Brittany Drapac
Advanced Curtain Walls
Semester VI: Jan. 2011- May 2011
Robert Heintges
Site: Neighborhood branch of the New York Public Library
Program: Custom curtain wall design for the west-facing facade
Size: 900 square feet of wall surface
Inspired by Bridget Riley’s Op-Art of the 1960s, this south-facing curtain wall layers dichroic, moveable louvers within double skin glazing. Riley intended her work to create a disorienting effect that coupled movement with structure while retaining a vision of the whole as texture. Her idea of color and form as identities part of a dynamic event led me to design a facade system that could shift angles and colors within a linear grid.

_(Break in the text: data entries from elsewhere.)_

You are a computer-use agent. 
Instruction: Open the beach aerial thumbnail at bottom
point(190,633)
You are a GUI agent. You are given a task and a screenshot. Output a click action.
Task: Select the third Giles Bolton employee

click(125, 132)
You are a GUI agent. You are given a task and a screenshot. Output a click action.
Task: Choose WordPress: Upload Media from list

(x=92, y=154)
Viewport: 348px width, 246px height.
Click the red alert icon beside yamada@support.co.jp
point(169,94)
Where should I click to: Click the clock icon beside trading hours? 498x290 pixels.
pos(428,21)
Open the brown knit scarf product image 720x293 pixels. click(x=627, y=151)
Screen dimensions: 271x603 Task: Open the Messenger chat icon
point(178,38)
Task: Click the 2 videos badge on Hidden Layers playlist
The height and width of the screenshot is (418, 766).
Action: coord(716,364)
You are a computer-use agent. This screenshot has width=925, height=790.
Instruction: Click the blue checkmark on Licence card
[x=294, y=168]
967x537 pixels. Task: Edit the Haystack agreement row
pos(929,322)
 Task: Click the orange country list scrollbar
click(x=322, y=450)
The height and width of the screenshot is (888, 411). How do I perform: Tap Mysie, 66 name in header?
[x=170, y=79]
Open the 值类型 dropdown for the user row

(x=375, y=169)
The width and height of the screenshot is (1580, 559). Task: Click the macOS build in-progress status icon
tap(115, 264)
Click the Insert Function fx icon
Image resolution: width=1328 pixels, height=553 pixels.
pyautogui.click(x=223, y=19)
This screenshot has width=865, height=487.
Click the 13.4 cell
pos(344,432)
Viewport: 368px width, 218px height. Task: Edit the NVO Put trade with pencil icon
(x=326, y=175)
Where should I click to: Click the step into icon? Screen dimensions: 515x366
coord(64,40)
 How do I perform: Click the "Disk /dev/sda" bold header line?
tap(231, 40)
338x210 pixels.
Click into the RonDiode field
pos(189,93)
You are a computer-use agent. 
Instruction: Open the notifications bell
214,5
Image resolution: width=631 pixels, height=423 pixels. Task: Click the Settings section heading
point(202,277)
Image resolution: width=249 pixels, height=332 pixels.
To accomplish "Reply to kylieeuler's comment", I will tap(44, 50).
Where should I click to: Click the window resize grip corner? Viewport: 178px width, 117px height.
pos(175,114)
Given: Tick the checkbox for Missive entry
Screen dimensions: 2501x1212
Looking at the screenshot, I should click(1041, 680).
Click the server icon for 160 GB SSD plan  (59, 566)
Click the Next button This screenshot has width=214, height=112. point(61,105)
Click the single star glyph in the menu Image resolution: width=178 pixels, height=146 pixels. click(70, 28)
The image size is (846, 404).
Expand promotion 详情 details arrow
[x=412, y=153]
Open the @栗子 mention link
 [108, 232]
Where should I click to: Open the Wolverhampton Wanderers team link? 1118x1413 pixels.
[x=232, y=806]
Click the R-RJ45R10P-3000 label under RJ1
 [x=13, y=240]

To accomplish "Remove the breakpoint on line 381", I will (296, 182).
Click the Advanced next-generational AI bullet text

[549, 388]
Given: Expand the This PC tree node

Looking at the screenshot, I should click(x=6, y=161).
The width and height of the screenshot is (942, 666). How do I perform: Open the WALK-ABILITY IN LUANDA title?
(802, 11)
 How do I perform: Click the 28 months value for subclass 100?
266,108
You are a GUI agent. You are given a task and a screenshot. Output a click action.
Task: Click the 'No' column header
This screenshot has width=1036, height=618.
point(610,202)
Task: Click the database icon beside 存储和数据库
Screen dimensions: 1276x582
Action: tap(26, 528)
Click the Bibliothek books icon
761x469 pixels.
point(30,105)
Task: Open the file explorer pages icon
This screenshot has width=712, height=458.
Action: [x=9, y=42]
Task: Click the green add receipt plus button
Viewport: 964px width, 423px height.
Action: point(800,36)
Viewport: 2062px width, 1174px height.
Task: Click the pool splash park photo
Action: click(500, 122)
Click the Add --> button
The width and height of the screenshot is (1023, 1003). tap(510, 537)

The curtain wall rises three stories above a recessed storefront to enclose a neighborhood library. Reading and browsing spaces along the facade are shaded by a sunscreen of 36” dichroic glass louvers at various angles, which are motorized to turn 30 degrees in either direction around 1” steel tubes. The louvers are enclosed by exterior and interior glazing with a circulation space between that releases heat in the summer and captures it in the winter. These four components are all part of a unitized system bound by 4” wide by 6” deep aluminum mullions. The units lock together on site, each 8’-0” wide, 4’-5” deep and 6’-0” high. The number 3 surface of the insulated glass incorporates a lined ceramic frit. The pattering together with the angled louvers create interior spaces of dappled, shifting light matched by a street presence that changes as one walks by.